■ Work to do ■
- A) Answer these three questions from the email exchange about embedding data in utxos.
(i) In the HTLC-like spending conditions, what is paired with pubkey B?
(ii) How is a vault described, in quotation marks?
(iii) Which two alternative examples are said to have been mentioned before?
- B) Translate this sentence from the email exchange about embedding data in utxos into German: "I think you can attack the setup here."
- C) Using the email exchange about embedding data in utxos, decide whether each statement agrees with it, and give yes or no with the deciding words quoted.
(i) The attack requires revealing both A's and B's private keys.
(ii) The 2-branch setup is called a good flexible example.
(iii) Requiring a musig(A,B) path would rule out NUMS-IPK constructions.

■ Quoted passage ■
Interesting points! Answers inline.



On Tuesday, October 7, 2025 at 6:38:40 AM UTC-3 Anthony Towns wrote:

On Wed, Oct 01, 2025 at 07:24:50AM -0700, waxwing/ AdamISZ wrote: 
> I'm curious about the case of P, R, s published in utxos to prevent usage 
> of utxos as data. I think this answers in the half-affirmative: you can 
> only embed data by leaking the privkey so that it (can) immediately fall 
> out of the utxo set. 

I think you can attack the setup here. 

If you allow scriptPubKeys in the utxo set whose spending conditions 
are HTLC/atomic-swap-like: 

(pubkey A and preimage reveal of X) 
OR (pubkey B and block height > H) 

then you either set H to be arbitrarily far in the future and reveal 
B's privkey, or choose an NUMS X with no known preimage, and reveal 
A's privkey.


Yes. In the paper (and my OP email) I'm trying to narrow it down completely 
to a P, R, s structure. I guess if we try to be realistic about this 
"publish a signature in the output always" horrible scenario, it would have 
to just ditch the NUMS variant of taproot, and I agree, that is a very Bad 
Thing (TM). (uh sorry you discuss this in the next paragraph but, w/e).

Alternative examples like multisig or hash lock in script to get the data 
leakage without losing control of the output (necessarily) have been 
mentioned but I like your 2-branch setup as a good flexible example.


If you don't allow those things (eg, by requiring such constructions 
also have a (pubkey musig(A,B)) path) then I think you rule out NUMS-IPK 
constructions, and end up making things like vaults ("hotkey with delay, 
coldkey anytime") difficult to send to ("I have to sign with my cold 
key to request funds?"), or, depending on what the utxo R,s is signing, 
encourage key reuse. 

> (To emphasize, this is different to the earlier observations (including 
by 
> me!) that just say it is *possible* to leak data by leaking the private 
> key; here I'm trying to prove that there is *no other way*). 

That seems right to me. 

I think if the signature scheme supported pubkey recovery (ie, s*G = R + 
H(R,m)*P, and our "m" didn't commit to P as well), you could get around 
this by just having P be the data, with no one, including the "signer"

■ Supplied information ■

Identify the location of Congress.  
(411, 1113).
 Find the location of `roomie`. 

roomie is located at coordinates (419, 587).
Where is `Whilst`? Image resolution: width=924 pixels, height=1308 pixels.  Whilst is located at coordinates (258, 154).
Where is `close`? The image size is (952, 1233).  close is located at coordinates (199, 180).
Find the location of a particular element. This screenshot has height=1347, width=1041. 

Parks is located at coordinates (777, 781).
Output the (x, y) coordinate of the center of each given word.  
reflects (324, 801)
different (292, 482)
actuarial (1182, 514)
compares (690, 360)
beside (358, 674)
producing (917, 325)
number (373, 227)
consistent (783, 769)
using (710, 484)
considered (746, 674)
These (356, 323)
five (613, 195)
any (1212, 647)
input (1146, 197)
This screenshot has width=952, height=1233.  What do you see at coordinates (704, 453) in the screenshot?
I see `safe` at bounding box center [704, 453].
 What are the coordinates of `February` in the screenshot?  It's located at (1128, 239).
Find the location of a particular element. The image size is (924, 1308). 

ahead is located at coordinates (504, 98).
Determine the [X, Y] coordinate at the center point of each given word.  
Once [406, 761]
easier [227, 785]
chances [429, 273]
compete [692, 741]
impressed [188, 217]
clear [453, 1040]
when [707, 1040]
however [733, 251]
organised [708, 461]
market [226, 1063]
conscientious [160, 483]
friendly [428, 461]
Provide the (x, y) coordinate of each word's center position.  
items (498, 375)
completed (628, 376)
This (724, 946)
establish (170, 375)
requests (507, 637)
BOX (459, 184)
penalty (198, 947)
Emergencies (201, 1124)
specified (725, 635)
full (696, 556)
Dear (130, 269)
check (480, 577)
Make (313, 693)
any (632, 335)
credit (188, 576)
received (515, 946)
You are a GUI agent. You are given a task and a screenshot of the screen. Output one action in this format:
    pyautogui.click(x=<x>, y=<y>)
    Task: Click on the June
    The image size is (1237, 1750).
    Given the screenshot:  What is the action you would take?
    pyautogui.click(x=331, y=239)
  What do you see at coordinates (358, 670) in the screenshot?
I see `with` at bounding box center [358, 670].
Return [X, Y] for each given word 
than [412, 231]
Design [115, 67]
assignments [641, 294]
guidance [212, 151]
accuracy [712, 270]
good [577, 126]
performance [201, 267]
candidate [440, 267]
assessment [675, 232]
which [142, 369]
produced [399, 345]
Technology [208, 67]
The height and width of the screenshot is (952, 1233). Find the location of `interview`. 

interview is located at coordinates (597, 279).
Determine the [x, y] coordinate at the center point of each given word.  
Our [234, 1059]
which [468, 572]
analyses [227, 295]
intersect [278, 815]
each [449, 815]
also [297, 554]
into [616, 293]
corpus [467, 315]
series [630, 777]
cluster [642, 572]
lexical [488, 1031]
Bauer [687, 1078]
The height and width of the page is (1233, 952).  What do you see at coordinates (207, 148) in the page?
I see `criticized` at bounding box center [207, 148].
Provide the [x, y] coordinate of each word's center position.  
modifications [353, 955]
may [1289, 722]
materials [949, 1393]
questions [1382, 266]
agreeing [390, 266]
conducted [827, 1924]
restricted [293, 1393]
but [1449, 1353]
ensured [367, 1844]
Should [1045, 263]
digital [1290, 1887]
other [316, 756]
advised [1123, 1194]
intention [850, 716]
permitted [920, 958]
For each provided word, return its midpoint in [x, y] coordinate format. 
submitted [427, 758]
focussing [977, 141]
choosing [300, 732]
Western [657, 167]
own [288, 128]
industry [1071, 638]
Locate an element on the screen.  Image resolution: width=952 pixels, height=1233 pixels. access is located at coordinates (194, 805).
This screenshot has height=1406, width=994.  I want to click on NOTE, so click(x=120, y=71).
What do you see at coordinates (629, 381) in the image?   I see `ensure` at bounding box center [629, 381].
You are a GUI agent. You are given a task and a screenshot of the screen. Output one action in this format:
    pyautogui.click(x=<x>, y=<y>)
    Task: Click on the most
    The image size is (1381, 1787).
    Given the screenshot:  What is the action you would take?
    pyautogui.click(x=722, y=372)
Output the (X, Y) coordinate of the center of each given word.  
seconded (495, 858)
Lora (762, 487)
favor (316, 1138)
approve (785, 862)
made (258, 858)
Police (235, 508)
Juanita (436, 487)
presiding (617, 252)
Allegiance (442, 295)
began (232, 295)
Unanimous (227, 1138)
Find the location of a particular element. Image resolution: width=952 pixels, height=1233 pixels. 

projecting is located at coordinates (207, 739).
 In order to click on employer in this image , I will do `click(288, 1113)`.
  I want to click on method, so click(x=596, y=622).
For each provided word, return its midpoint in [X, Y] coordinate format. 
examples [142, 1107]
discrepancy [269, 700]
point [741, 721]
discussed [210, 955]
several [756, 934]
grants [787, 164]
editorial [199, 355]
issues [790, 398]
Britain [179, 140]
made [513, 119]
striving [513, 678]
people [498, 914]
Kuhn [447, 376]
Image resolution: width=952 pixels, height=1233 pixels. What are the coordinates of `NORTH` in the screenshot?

■ Answers for this exercise ■
- A)
(i) Block height > H
(ii) "hotkey with delay, coldkey anytime"
(iii) Multisig and hash lock in script

- B) Ich denke, man kann den Aufbau hier angreifen.

- C)
(i) No: "reveal B's privkey, or choose an NUMS X with no known preimage, and reveal A's privkey"
(ii) Yes: "I like your 2-branch setup as a good flexible example"
(iii) Yes: "then I think you rule out NUMS-IPK constructions"